(Items listed in a dataset)
= = = =

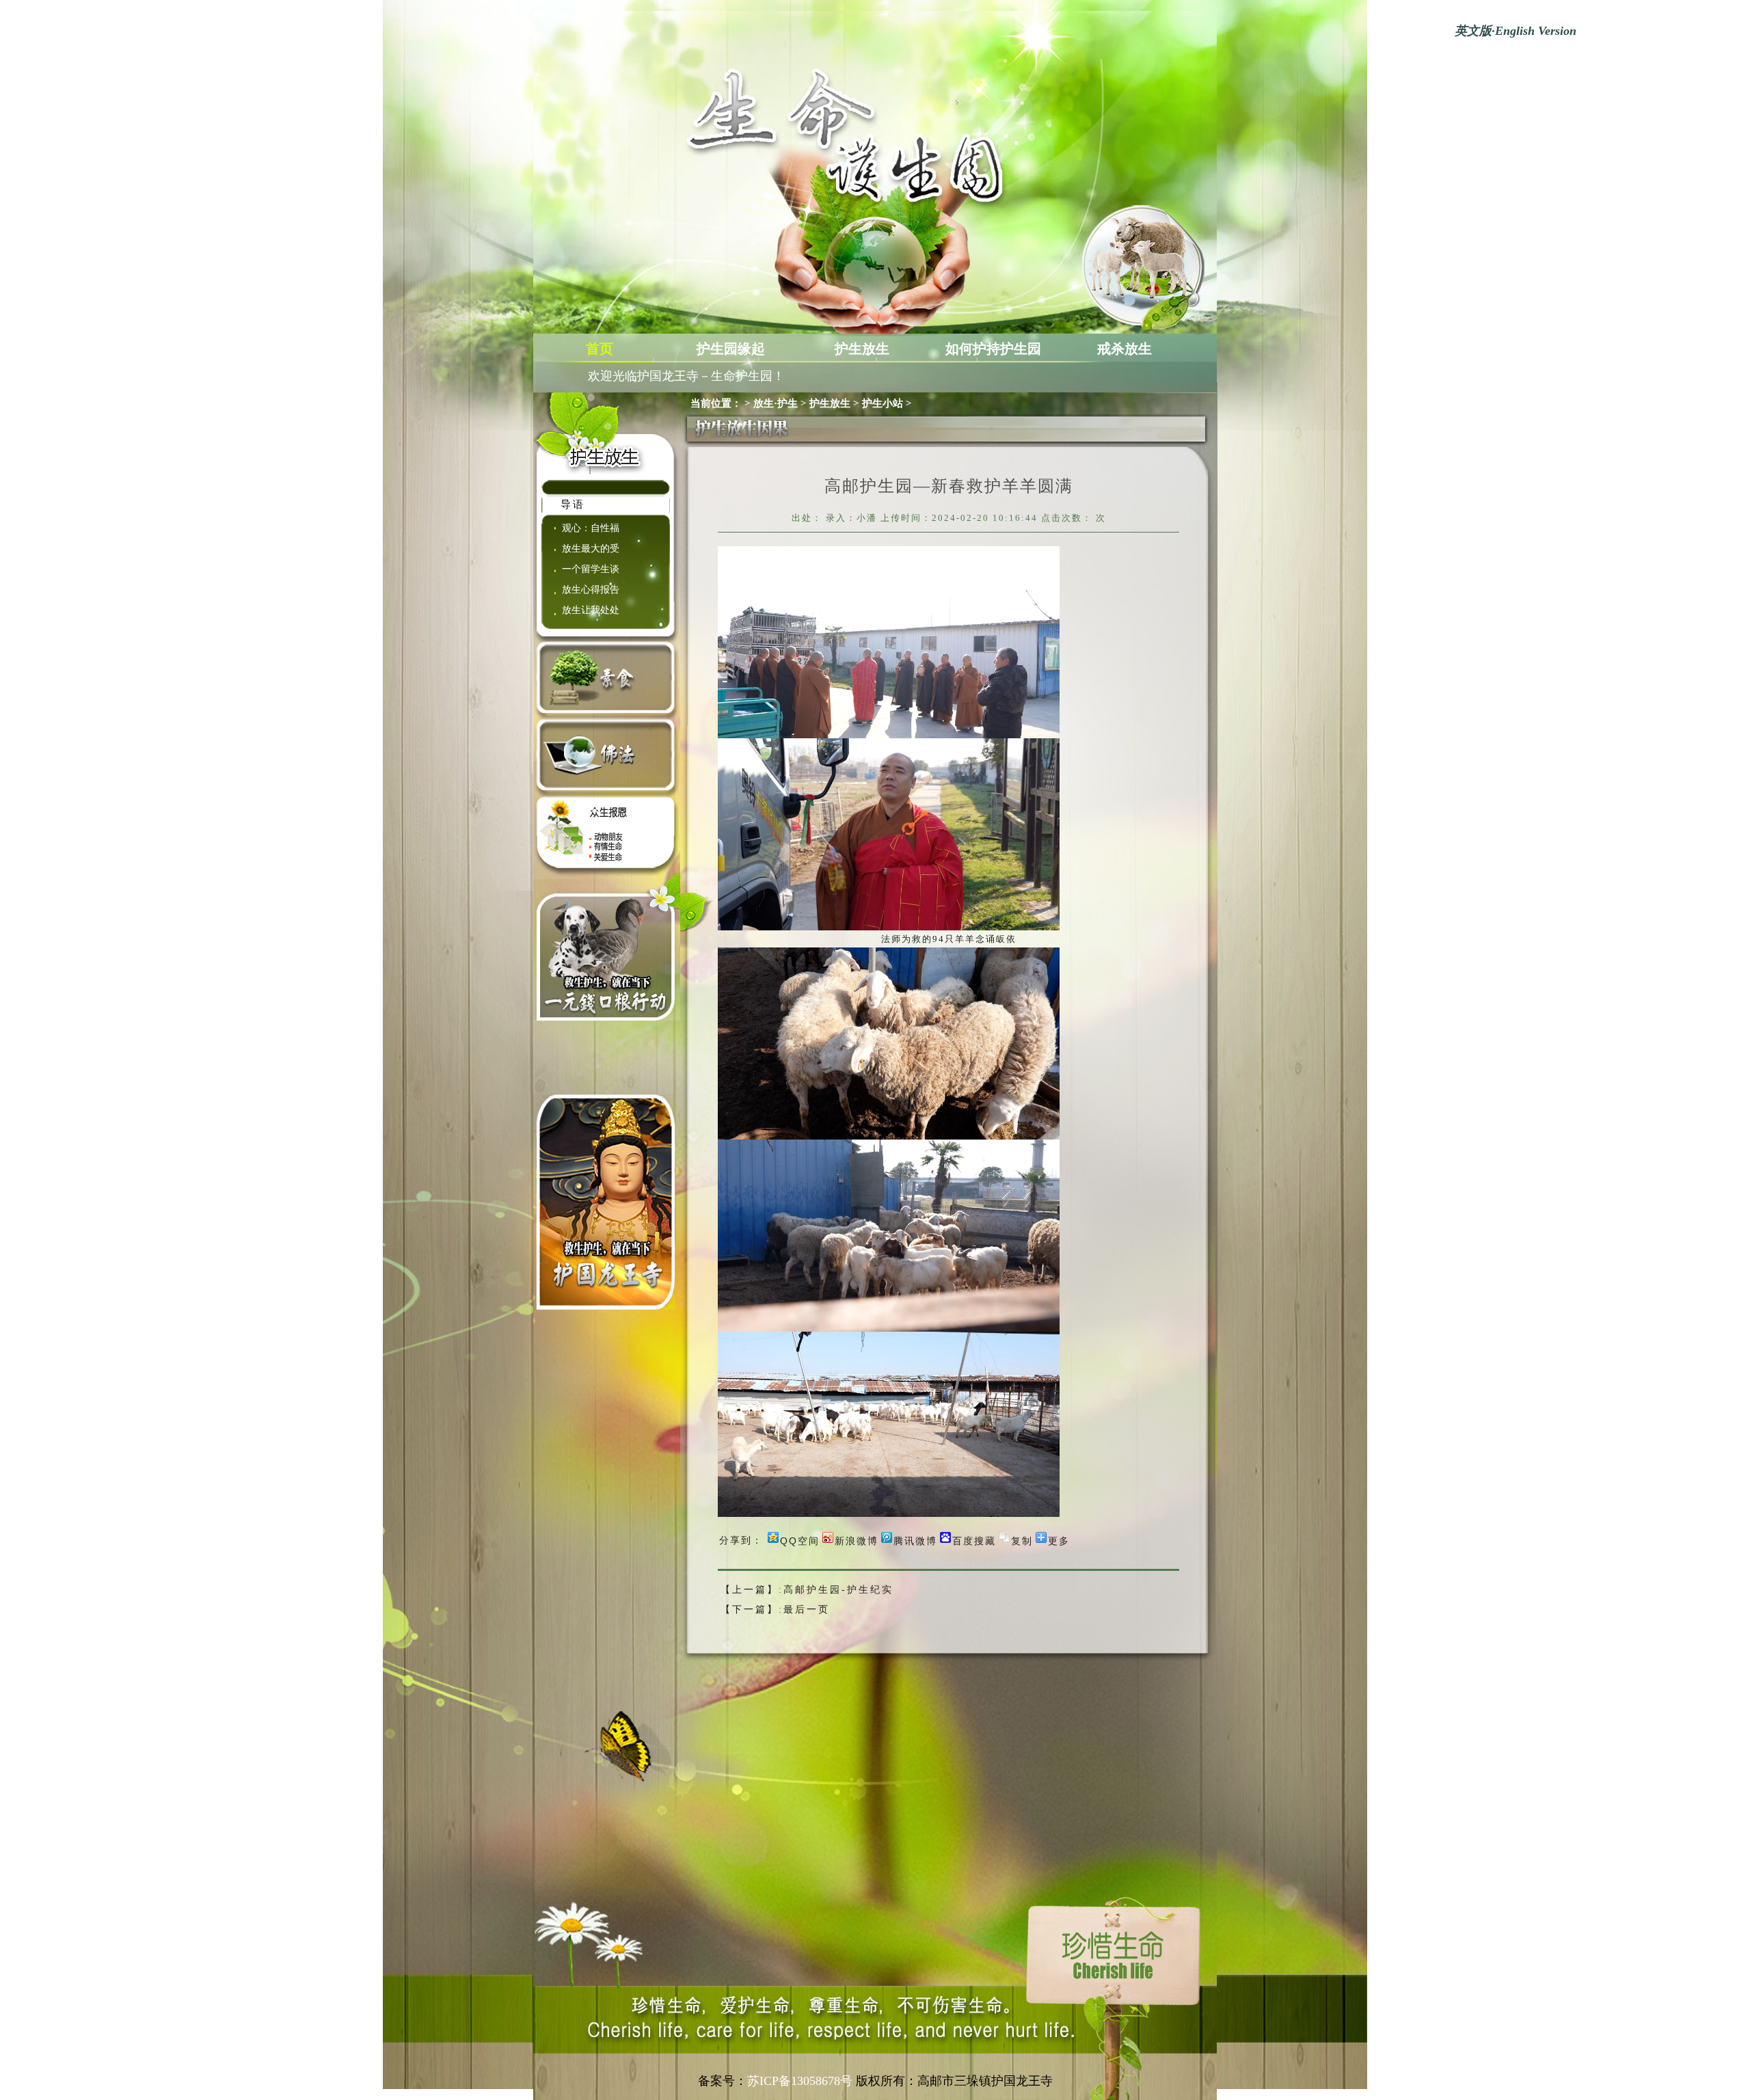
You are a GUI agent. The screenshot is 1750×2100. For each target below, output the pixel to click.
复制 (1022, 1540)
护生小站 (882, 403)
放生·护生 (775, 403)
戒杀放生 (1124, 348)
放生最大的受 (590, 548)
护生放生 (862, 348)
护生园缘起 (731, 348)
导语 (573, 504)
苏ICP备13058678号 (799, 2081)
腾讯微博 (915, 1540)
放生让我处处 (590, 610)
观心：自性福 (590, 528)
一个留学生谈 (590, 569)
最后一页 (806, 1609)
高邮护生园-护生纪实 (838, 1590)
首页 (599, 348)
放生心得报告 (590, 589)
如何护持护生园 (993, 348)
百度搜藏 (974, 1540)
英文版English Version (1515, 31)
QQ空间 (800, 1540)
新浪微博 (856, 1540)
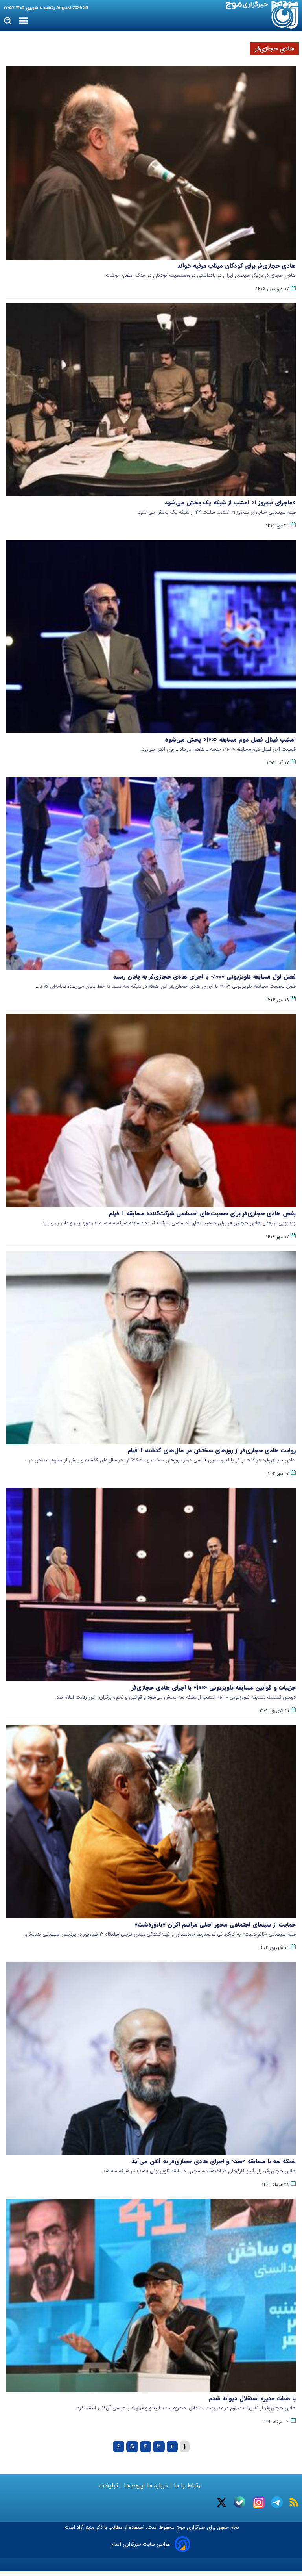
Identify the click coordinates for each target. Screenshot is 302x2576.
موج (180, 2527)
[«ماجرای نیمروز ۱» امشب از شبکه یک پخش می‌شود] (151, 400)
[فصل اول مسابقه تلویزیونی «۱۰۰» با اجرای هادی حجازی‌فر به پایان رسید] (151, 873)
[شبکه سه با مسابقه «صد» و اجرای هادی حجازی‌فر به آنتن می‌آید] (151, 2058)
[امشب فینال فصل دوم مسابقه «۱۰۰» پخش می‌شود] (151, 636)
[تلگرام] (277, 2502)
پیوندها (132, 2486)
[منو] (23, 21)
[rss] (294, 2502)
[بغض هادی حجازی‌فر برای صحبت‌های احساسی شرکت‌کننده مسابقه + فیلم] (151, 1110)
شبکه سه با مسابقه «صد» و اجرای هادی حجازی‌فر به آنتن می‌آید (214, 2161)
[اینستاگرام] (259, 2502)
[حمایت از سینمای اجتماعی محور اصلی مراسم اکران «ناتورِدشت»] (151, 1821)
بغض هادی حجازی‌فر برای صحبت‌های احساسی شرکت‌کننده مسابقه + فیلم (202, 1213)
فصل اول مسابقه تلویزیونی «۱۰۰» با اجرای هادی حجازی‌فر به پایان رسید (204, 976)
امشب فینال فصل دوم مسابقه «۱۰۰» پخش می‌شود (230, 739)
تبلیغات (109, 2486)
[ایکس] (221, 2502)
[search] (8, 21)
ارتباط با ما (188, 2486)
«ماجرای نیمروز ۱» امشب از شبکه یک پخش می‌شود (230, 502)
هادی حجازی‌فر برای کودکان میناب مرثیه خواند (236, 266)
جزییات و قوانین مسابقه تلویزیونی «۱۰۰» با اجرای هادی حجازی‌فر (214, 1687)
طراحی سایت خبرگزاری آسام (141, 2544)
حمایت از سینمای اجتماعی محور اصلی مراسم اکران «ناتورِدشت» (215, 1924)
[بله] (240, 2502)
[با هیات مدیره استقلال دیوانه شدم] (151, 2295)
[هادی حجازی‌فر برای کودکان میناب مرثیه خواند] (151, 163)
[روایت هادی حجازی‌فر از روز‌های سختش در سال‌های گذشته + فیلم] (151, 1348)
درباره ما (157, 2486)
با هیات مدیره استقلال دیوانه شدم (252, 2398)
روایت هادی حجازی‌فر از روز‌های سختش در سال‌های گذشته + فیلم (211, 1450)
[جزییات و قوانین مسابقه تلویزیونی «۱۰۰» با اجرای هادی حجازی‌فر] (151, 1584)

= = = =

**Problem to solve:** Using the records above, repeat exactly the run of lines that starts with the line with "百度搜藏 (974, 1540)" and goes on through the line with "رسید (204, 976)"; omit each picture.

**Response to this task:**
百度搜藏 (974, 1540)
英文版English Version (1515, 31)
QQ空间 (800, 1540)
新浪微博 (856, 1540)
Identify the click coordinates for each target. Screenshot is 302x2576.
موج (180, 2527)
[«ماجرای نیمروز ۱» امشب از شبکه یک پخش می‌شود] (151, 400)
[فصل اول مسابقه تلویزیونی «۱۰۰» با اجرای هادی حجازی‌فر به پایان رسید] (151, 873)
[شبکه سه با مسابقه «صد» و اجرای هادی حجازی‌فر به آنتن می‌آید] (151, 2058)
[امشب فینال فصل دوم مسابقه «۱۰۰» پخش می‌شود] (151, 636)
[تلگرام] (277, 2502)
پیوندها (132, 2486)
[منو] (23, 21)
[rss] (294, 2502)
[بغض هادی حجازی‌فر برای صحبت‌های احساسی شرکت‌کننده مسابقه + فیلم] (151, 1110)
شبکه سه با مسابقه «صد» و اجرای هادی حجازی‌فر به آنتن می‌آید (214, 2161)
[اینستاگرام] (259, 2502)
[حمایت از سینمای اجتماعی محور اصلی مراسم اکران «ناتورِدشت»] (151, 1821)
بغض هادی حجازی‌فر برای صحبت‌های احساسی شرکت‌کننده مسابقه + فیلم (202, 1213)
فصل اول مسابقه تلویزیونی «۱۰۰» با اجرای هادی حجازی‌فر به پایان رسید (204, 976)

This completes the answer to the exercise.